BALKH PROVINCE, AFGHANISTAN
By: Sgt. 1st Class Pete Mayes
BALKH PROVINCE, Afghanistan – The 101st Sustainment Brigade has continued to work with their northern Afghan partners in ensuring the success of the ambitious Hairatan gate border crossing project.
The project, also known as the Northern Distribution Network, has been cited by brigade commander Col. Michael Peterman as a “logistical game-changer” if done correctly, particularly in terms of what it will mean for the Afghan community and U.S. forces as they prepare for the eventual withdrawal.
The “Lifeliners” serve as the proverbial “eyes and ears” for coalition forces in Regional Command North for U.S. and Afghan cargo supply and distribution coming in and out of the country through the area, said Maj. Jesse Wentworth, former tactical command post officer in charge for Forward Operating Base Hairatan.
They’ve also established solid partnerships with key regional leaders in an attempt to help bring about economic stability up north since arriving to the area earlier this year.
“Big picture, [the crossing] is important because it’s a large border crossing, as well as an alternative to other border crossings here, so limiting any disruptions would be of interest to us,” he said.
“By having boots on the ground, we can give real time information to the brigade as to what’s here and flowing, as well as partnering with the Afghans. The same planes and trucks coming across the border that are contracted for us do the same for them.”
Wentworth said several agencies have interest in the Hairatan Gate Border crossing because of its geographical location.
For starters, it is the first and only border crossing with a functioning rail line which currently runs from Hairatan all the way to Mazar-E-Sharif. The intent is to re-establish the distribution network in the north through Europe and Central Asia, and tie that line into its infrastructure.
Another aspect of the crossing is its ability to improve economy up north. Dr. Hashim Barna, chief administrator of harbor services in Hairatan, said as commerce improves in the region, so does the quality of life.
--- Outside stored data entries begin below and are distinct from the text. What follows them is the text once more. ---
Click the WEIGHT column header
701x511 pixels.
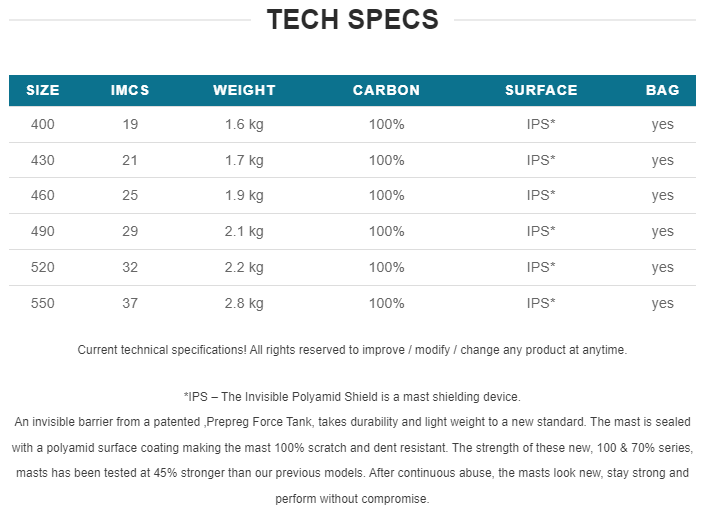[x=244, y=90]
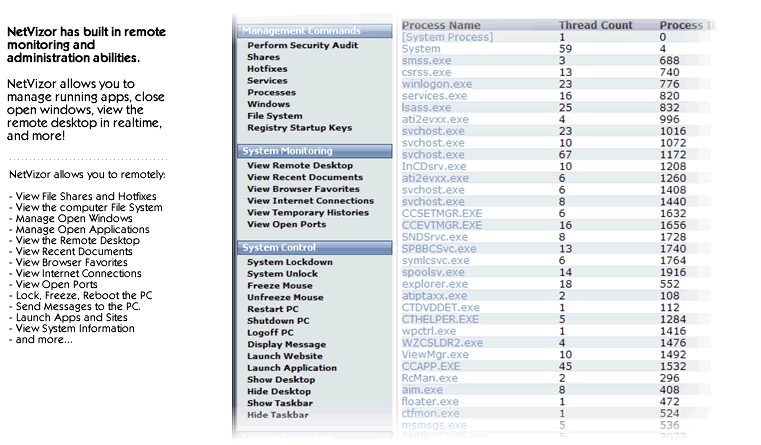Click Freeze Mouse command
761x445 pixels.
[x=280, y=285]
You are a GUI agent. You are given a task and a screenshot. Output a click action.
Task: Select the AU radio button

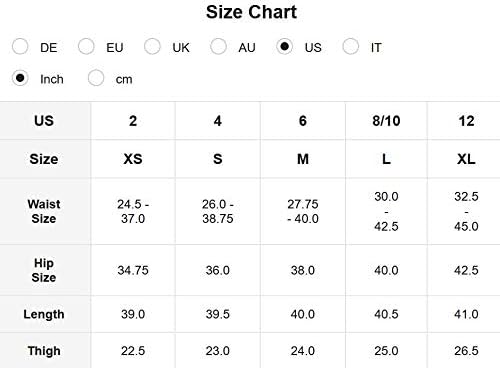click(x=218, y=46)
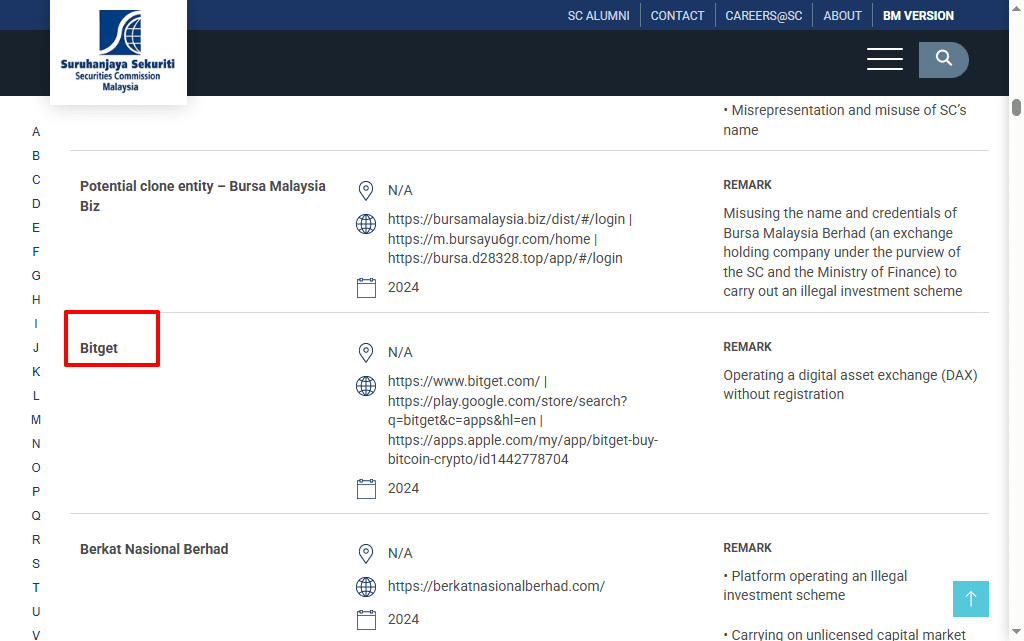Switch to BM VERSION language
This screenshot has width=1024, height=641.
point(918,16)
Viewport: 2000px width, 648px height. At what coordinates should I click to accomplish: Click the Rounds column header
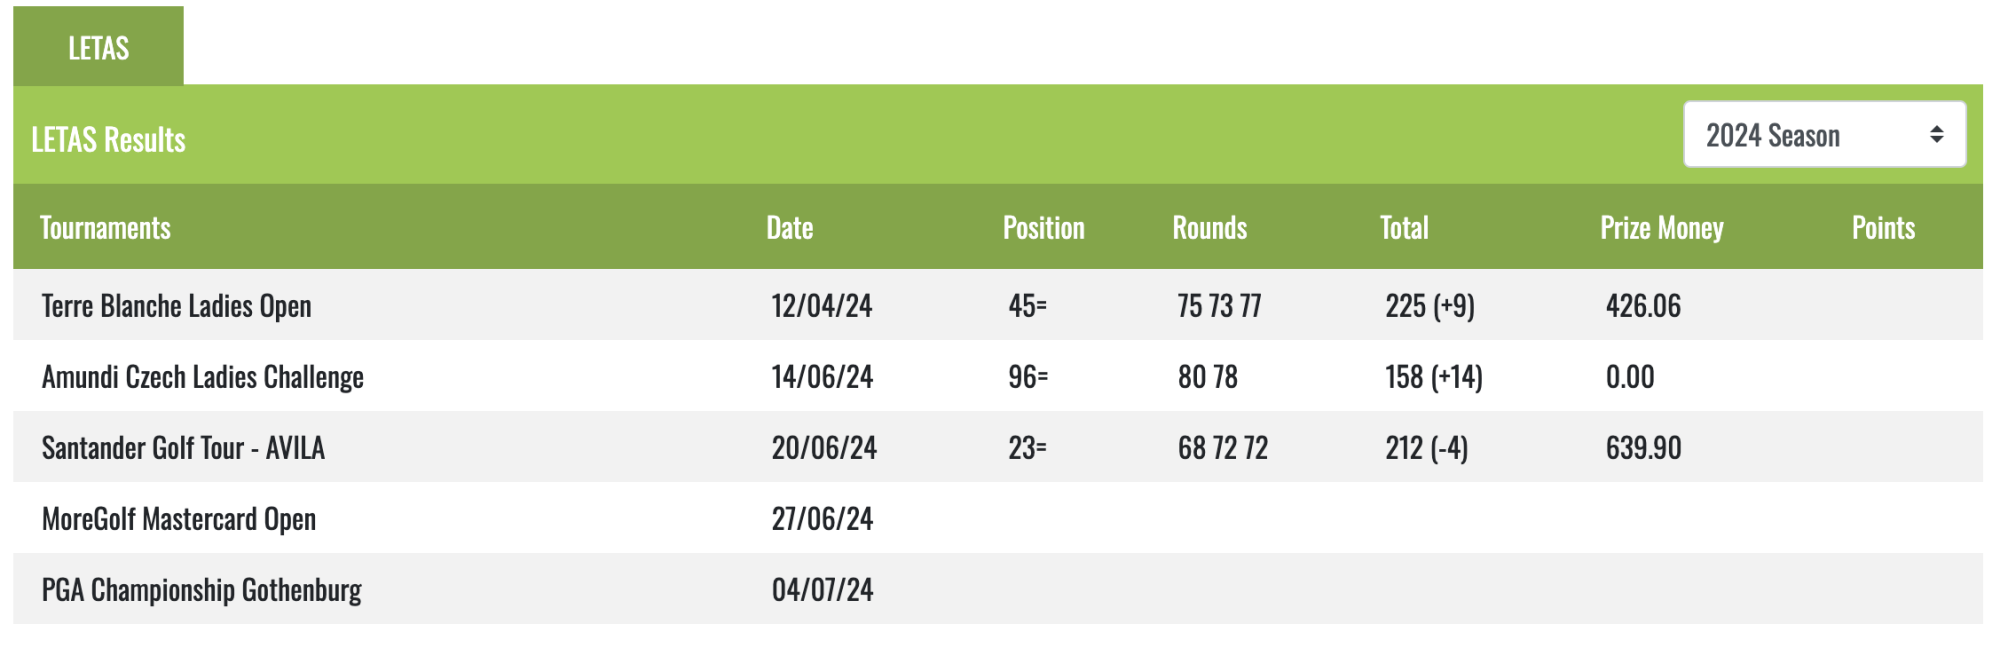[1210, 228]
“Not only does it provide economic stability and security in the region, but is also has the potential to play a significant role in bringing prosperity around the gateway to Central Asia,” he said.
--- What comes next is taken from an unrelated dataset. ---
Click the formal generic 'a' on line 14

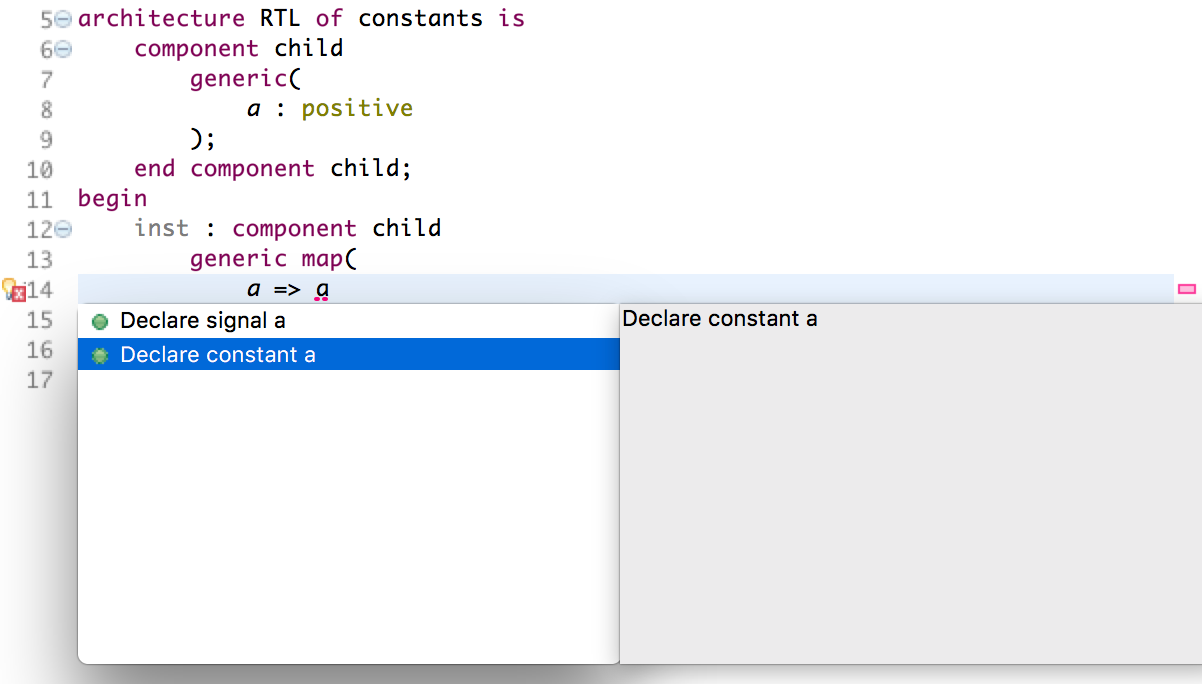click(x=254, y=290)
Barna also said the collaboration between Coalition forces and regional Afghan leaders helps establish trust between the two. “It lets the Afghan people here know that the U.S. is here to help,” he said.
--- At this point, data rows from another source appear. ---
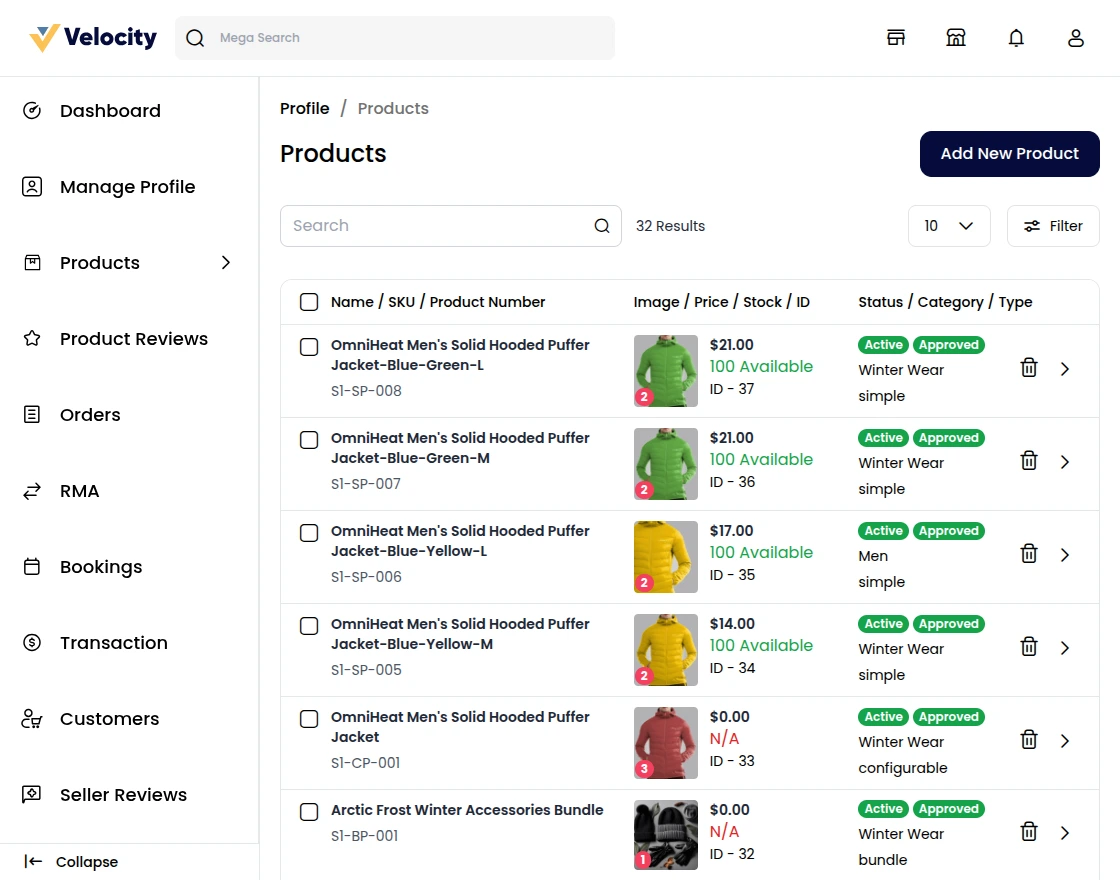Open the notifications bell icon

click(1016, 37)
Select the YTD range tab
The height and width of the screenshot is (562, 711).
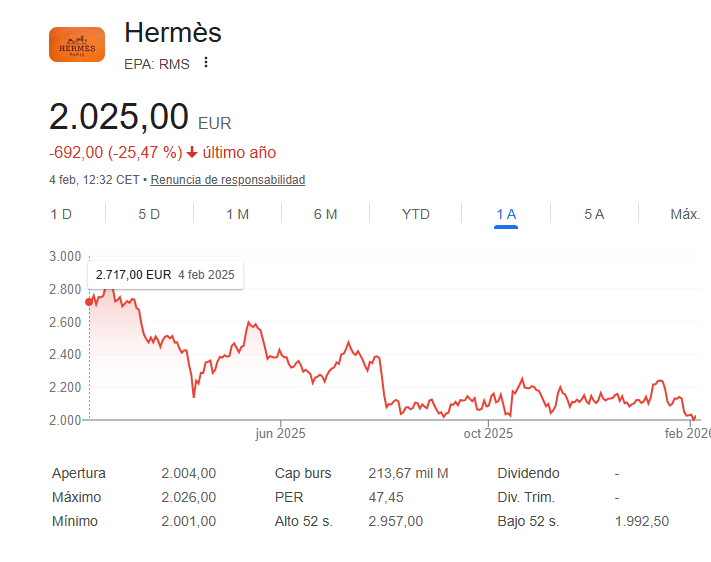(x=415, y=214)
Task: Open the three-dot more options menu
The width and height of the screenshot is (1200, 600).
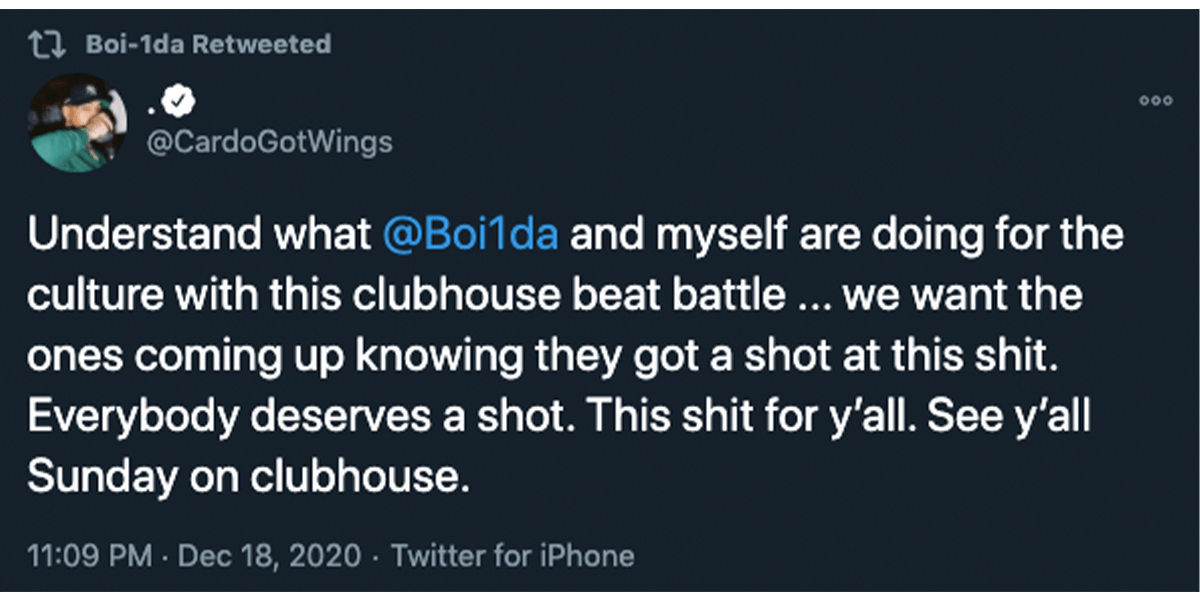Action: 1157,100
Finally, while promoting economic stability in the region, establishing a rail line at the Hairatan gate border crossing fits firmly into the intent laid out by International Security Assistance Forces Commander Gen. David Petraeus to create a means of a future withdrawal from Afghanistan.
“We’re trying to think two to three steps ahead of where we’re at. A safe, reliable route from Afghanistan is a plus,” Wentworth said. “But we also need to ensure that we’re meeting [President Obama’s] intent and conditions that are being laid out.
The rail line was funded by the Central Asian banks and the Uzbekistan government built it.
“It’s just one step in the development of this region,” Wentworth said. “It’s been tested and shown to be functional. All that needs to be agreed upon is the day-to-day operation of it. That’s something that has to be figured out between the two governments.”
“We have an inherent responsibility of being involved and developing a relationship with the people of the region. They’re not going to tell a stranger about the problems they’re having, or take advice. We’ve been able to work through that.”
“What’s good for the Port of Hairatan is good for the future of Afghanistan, Wentworth said.